[Records]

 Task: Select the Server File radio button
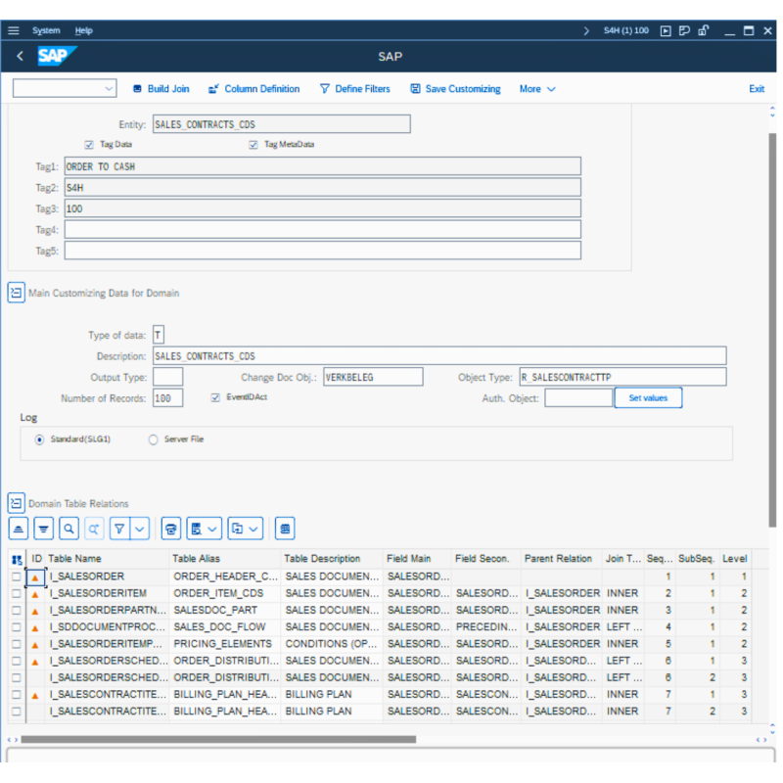(x=153, y=440)
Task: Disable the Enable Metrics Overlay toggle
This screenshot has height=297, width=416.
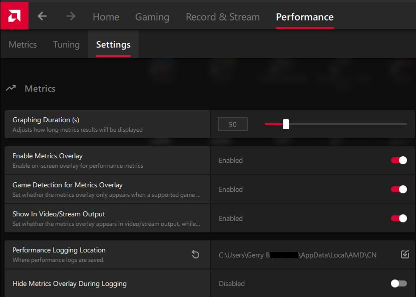Action: [398, 160]
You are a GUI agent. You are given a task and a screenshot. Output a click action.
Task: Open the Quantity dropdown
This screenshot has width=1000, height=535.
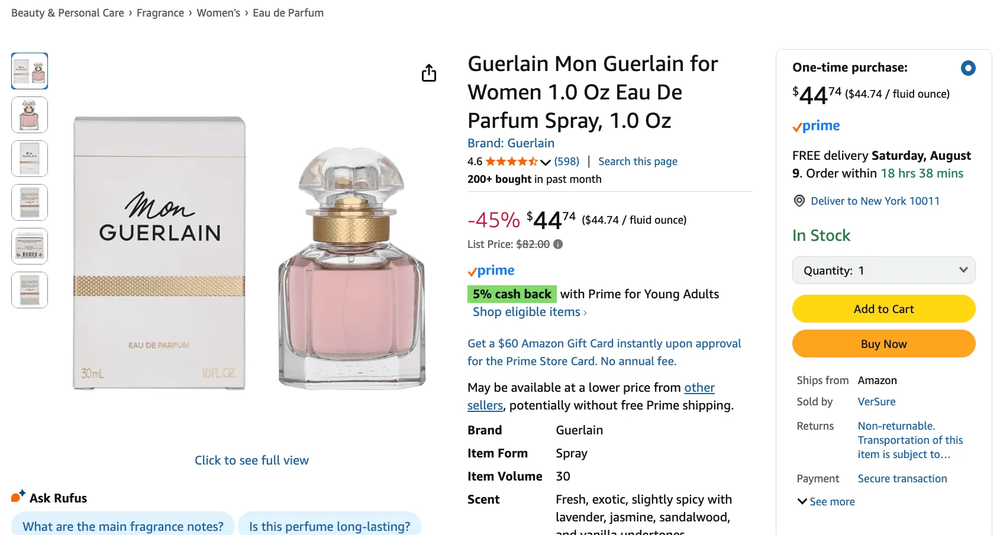pos(883,270)
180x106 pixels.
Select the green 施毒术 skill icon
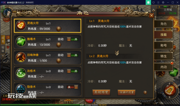(x=21, y=41)
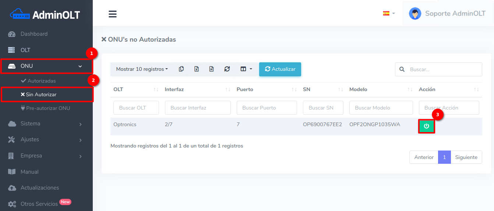494x211 pixels.
Task: Sort table by the OLT column
Action: (x=135, y=89)
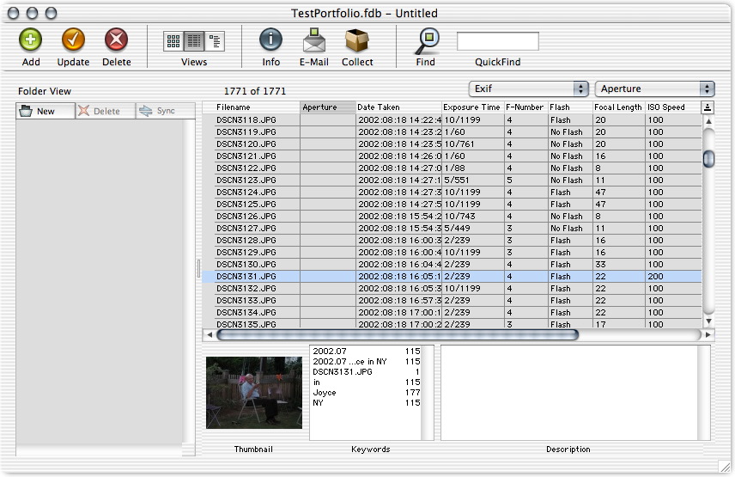This screenshot has height=477, width=735.
Task: Click the Delete toolbar icon
Action: (x=117, y=40)
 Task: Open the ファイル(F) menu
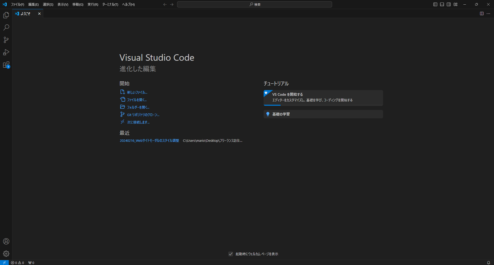point(18,4)
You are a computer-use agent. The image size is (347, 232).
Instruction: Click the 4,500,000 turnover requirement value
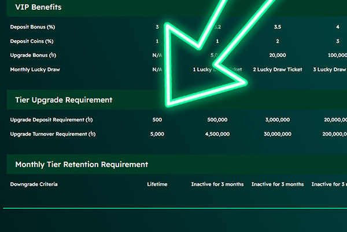(217, 134)
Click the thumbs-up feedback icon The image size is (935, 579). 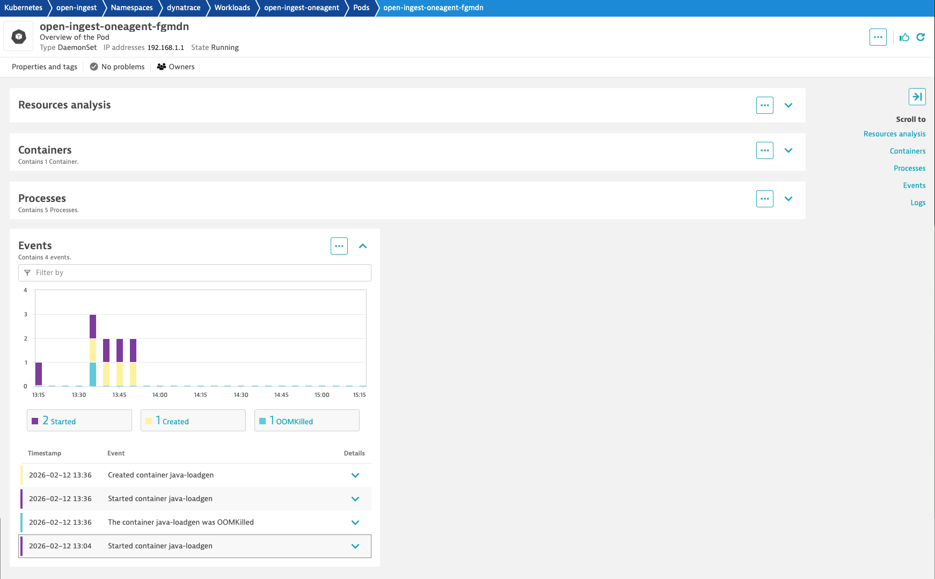pos(904,37)

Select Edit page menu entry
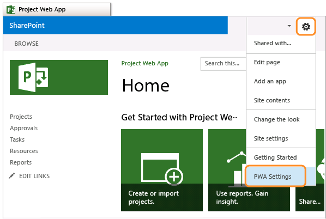tap(267, 62)
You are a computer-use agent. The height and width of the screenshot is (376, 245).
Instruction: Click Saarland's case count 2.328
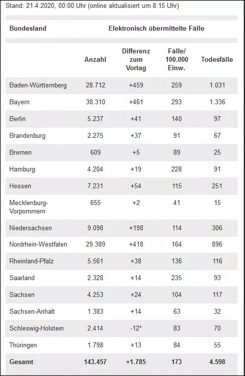coord(95,278)
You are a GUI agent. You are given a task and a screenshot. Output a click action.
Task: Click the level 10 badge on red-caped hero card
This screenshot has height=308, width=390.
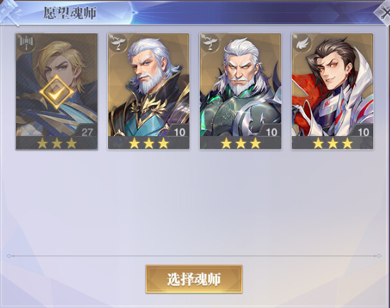[x=363, y=132]
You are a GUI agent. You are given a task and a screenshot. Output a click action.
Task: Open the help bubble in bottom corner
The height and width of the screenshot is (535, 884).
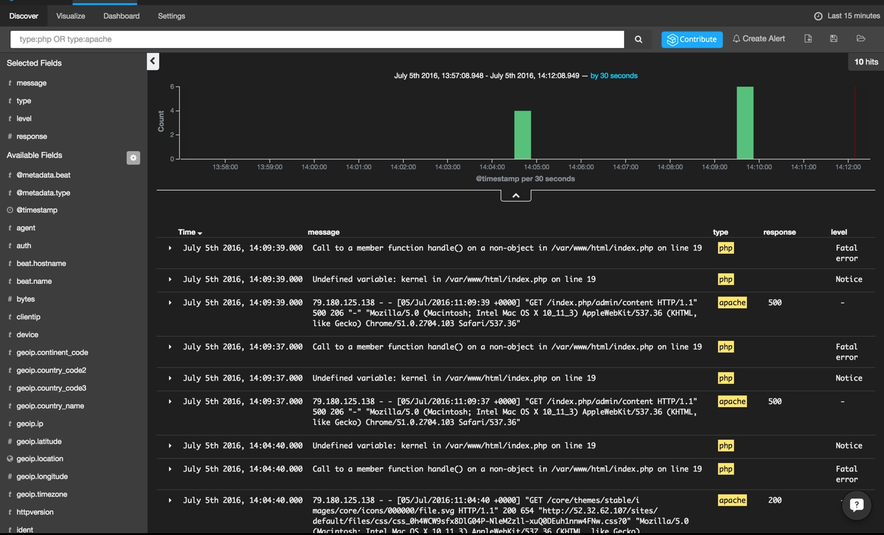point(856,505)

[/Records]

### [Directions for this task]
Above are entries with pictures among them. Write out exactly the lines from the one containing "You are a computer-use agent. The height" through the one containing "Task: Open the help bubble in bottom corner", ends included, and leave those pictures out.

### [Result of the task]
You are a computer-use agent. The height and width of the screenshot is (376, 245).
Instruction: Click Saarland's case count 2.328
coord(95,278)
You are a GUI agent. You are given a task and a screenshot. Output a click action.
Task: Click the level 10 badge on red-caped hero card
This screenshot has height=308, width=390.
[x=363, y=132]
You are a GUI agent. You are given a task and a screenshot. Output a click action.
Task: Open the help bubble in bottom corner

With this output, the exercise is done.